The last couple of weeks we’ve been looking at information architecture with a focus on making your site more usable to real people. Today I want to continue that talk, except with the focus of how to make your site more usable to search engines.
If you remember I mentioned that how we structure content can help people better understand what your site is about and help them find what they want quicker and easier. The same is true in regards to search engines.
Today I want to talk about the later, about how search engines crawl and index your content and what you can do to help make it easier for them. Next week we’ll continue with a discussion of siloing or theming, which is a way to structure your content to help search engines better understand what it’s about and ideally help your content rank better for different keyword themes.
Depth of Site Structure and Search Engine Spiders
This weekend a friend and I went for a hike in one of the hundreds of hiking trails in the mountains where we live. There a are a limited number of starting points to discover those trails. You can start at one park and begin hiking one trail. When you see another trail off the one you’re on you can take the new trail or continue on the same one. The further you walk the more trails you’ll discover.
At some point you’ll likely get tired and come home. The next time you go for a hike you might start at the same park and that same trail and begin walking and exploring again. If you do you’ll encounter some of the same trails from your last walk as well as some new trails. Again you’ll tire at some point and go home likely having found a few more trails than you knew about after your first visit.
There’s more than one park in town, more than one starting point to find different trails. With each new starting point you’ll find new trails and sometimes even find old trails you discovered starting from other parks. Some trails in the mountains you’ll never find, but the more often you hike and you more places you start out from the more you’ll find.

Given information:
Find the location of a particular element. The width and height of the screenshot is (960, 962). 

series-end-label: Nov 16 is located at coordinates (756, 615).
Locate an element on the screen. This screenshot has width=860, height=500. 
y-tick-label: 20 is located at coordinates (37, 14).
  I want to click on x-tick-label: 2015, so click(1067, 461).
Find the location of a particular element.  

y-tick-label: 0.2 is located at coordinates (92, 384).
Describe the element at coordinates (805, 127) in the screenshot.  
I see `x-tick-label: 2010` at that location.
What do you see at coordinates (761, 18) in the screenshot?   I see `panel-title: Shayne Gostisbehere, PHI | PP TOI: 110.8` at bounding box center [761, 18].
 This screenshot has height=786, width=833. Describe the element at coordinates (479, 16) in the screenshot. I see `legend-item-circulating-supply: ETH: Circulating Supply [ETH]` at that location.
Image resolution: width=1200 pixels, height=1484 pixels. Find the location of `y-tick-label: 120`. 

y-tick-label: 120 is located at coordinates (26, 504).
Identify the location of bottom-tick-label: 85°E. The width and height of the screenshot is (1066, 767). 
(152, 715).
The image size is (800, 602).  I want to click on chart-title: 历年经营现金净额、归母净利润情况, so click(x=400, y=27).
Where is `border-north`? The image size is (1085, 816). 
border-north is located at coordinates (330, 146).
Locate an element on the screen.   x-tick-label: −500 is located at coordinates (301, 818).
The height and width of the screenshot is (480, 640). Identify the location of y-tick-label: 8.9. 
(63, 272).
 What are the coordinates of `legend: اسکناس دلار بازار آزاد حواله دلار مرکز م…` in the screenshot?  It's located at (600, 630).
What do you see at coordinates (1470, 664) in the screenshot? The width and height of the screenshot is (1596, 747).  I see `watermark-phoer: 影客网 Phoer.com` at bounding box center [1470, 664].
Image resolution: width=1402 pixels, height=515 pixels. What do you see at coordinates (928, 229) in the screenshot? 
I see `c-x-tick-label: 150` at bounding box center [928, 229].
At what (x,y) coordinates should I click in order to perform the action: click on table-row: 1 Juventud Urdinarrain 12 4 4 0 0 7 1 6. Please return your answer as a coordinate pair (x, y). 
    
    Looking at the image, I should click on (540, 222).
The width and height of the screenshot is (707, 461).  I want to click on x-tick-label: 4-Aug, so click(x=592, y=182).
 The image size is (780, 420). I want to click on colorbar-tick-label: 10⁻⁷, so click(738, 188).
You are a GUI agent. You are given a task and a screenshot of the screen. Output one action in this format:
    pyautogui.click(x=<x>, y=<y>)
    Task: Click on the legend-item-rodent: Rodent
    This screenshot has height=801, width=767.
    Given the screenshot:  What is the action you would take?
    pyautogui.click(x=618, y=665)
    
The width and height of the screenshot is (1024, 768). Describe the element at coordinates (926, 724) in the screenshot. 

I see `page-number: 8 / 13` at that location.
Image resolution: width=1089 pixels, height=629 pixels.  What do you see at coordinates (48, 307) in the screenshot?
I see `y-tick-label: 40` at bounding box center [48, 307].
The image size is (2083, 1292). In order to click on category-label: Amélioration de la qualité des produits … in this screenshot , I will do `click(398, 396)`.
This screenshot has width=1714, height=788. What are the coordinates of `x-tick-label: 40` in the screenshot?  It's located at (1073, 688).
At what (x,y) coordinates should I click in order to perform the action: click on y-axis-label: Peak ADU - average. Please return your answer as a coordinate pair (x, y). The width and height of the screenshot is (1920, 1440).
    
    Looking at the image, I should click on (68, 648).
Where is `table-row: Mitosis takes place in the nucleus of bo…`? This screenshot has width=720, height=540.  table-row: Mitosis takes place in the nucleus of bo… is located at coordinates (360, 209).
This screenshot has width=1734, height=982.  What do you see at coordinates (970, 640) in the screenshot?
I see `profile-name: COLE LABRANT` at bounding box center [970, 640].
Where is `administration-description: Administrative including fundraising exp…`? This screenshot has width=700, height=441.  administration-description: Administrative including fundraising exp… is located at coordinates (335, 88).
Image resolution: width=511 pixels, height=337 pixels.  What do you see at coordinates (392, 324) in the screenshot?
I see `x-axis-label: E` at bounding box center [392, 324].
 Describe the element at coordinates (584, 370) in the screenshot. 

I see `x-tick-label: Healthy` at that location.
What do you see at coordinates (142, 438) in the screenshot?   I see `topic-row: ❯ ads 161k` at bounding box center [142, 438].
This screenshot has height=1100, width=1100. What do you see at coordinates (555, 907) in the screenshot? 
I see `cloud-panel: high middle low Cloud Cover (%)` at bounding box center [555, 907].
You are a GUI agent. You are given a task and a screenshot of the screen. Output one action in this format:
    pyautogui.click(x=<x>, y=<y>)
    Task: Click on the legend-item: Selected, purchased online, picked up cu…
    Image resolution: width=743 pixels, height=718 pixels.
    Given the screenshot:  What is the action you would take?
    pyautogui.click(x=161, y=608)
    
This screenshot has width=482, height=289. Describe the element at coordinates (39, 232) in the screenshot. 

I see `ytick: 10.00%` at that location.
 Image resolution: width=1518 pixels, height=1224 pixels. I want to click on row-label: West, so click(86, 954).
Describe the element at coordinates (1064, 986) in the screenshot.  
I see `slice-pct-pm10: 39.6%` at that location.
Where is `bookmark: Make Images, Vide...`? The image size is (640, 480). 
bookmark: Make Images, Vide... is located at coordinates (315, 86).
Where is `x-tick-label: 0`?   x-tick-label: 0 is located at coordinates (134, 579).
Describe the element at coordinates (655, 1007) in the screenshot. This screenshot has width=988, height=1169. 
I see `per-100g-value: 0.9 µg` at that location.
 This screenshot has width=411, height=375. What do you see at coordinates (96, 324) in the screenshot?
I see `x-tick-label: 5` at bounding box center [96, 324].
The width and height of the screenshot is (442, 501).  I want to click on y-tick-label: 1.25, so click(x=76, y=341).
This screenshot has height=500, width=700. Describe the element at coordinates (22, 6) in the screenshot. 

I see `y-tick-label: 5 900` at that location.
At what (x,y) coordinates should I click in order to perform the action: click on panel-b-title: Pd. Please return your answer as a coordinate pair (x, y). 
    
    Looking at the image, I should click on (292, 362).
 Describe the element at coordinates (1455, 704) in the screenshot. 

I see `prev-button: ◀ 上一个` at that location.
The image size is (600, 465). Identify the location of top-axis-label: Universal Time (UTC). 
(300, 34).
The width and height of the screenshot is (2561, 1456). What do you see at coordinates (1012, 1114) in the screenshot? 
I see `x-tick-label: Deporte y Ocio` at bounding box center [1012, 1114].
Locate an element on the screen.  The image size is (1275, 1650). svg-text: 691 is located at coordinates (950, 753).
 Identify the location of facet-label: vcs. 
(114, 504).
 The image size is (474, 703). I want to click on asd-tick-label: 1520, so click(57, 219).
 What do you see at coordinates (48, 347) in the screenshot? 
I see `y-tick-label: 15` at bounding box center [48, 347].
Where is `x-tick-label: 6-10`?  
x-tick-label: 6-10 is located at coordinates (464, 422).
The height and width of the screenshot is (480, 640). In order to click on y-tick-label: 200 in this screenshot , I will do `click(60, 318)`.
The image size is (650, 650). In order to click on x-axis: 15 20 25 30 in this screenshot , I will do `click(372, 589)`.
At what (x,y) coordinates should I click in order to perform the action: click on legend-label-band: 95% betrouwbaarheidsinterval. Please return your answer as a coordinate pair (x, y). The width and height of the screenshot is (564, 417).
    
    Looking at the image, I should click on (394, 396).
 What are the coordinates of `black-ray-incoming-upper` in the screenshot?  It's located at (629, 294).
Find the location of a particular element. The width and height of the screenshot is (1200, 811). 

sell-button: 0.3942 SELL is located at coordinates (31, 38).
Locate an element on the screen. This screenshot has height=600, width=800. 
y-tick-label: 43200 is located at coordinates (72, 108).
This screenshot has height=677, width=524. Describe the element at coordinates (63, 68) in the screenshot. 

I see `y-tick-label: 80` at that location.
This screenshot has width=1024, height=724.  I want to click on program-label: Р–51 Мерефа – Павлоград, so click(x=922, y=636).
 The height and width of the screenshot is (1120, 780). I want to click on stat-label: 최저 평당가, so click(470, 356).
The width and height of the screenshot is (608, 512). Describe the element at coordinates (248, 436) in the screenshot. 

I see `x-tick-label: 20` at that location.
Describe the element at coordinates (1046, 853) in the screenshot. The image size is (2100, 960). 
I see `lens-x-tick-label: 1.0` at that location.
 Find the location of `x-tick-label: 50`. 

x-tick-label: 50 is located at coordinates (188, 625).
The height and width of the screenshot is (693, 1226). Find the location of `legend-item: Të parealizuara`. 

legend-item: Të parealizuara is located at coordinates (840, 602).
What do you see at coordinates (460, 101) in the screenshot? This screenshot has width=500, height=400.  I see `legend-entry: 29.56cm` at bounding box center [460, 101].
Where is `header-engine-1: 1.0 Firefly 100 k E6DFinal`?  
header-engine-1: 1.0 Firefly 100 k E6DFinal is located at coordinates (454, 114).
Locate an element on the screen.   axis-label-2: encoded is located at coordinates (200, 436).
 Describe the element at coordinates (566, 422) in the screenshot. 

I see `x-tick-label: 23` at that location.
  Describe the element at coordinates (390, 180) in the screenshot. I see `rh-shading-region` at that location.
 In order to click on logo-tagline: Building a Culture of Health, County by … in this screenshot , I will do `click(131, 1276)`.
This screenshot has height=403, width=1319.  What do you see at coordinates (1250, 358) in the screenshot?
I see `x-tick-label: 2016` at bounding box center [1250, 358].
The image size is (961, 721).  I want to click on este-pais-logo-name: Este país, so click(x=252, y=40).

List of tasks:
A - Answer these questions from the article on site structure and search engines:
(i) What subject has been examined over the last couple of weeks?
(ii) What topic is set for next week's discussion?
(iii) If a hiker starts a later hike at the same park and trail, what trails will they encounter?
B - Continue the article on site structure and search engine spiders from its final sentence.

Expected outputs:
A -
(i) Information architecture, with a focus on making a site more usable to real people.
(ii) Siloing or theming, a way to structure content so search engines better understand what it's about.
(iii) Some of the same trails from the last walk, along with some new trails.

B -
How Search Spiders Crawl and Index Your Content
Search spiders or robots find content on the web in a very similar way to how we might discover new trails in the mountains except they follow links and what they find at the end of those links might look very different than the last time they were there.
You and I will start out on a trail we know about and from there discover new trails connected to the one we’re on. Search engines will start out on a page they know about and discover new pages that are connected to the ones they visit.
In much the same way you and I will discover more trails by varying where we start our hike, search engines find more pages by varying where they start. Also the same way you and I will tire and stop hiking for the day, search engines spiders won’t continue crawling forever at any one time. There’s a limit to how deep they’ll crawl a site on any visit.
If we think about the above we’re left with 3 ways a search engine might crawl and index more of your site.
- More entry points
- A deeper crawl
- Pages closer to the most common entry points
The first two above are a function of the links pointing into your site. We create more entry points by having other sites link to as many pages of our sites as possible. If they all link to the home page of our site we have one entry point. If they link to a variety of pages across our site we have many entry points.
More links flowing into your site generally means your site has more link equity. For Google that link equity is pagerank (PR) and Google has said that the more PR, the more link equity a site has, the deeper it will crawl that site.
The last item above is where information architecture comes in. The closer we can make a page to one of the starting points of a crawl the more likely that page will be found and consequently indexed. A shallower structure becomes a goal to increasing the number of pages indexed on your site.
We learned a few weeks ago about the principle of choices, the idea that the more options we provide, say in a menu, the harder it is for people to choose one of the options. The principle of choices pushes us toward a deeper structure. It wants us to create top level navigation with fewer links, since that’s easier for real people. It pushes pages away from those starting point pages.
Using Sitemaps To Speed Indexing
You’ve likely heard about sitemaps. Sitemaps offer a solution to the above problem of wanting both a deeper and shallower content structure. There are two kinds of sitemaps.
- html sitemaps are page(s) on your site that link to all the other pages on your site.
- xml sitemap are files you submit to search engines to tell them about all the pages on your site.
An xml sitemap is really a backup plan. There’s no guarantee a search engine will crawl all the links in your xml sitemap. Think of them as a supplement to a good site structure. Google says as much on their About Sitemaps page.
Google doesn’t guarantee that we’ll crawl or index all of your URLs. However, we use the data in your Sitemap to learn about your site’s structure, which will allow us to improve our crawler schedule and do a better job crawling your site in the future.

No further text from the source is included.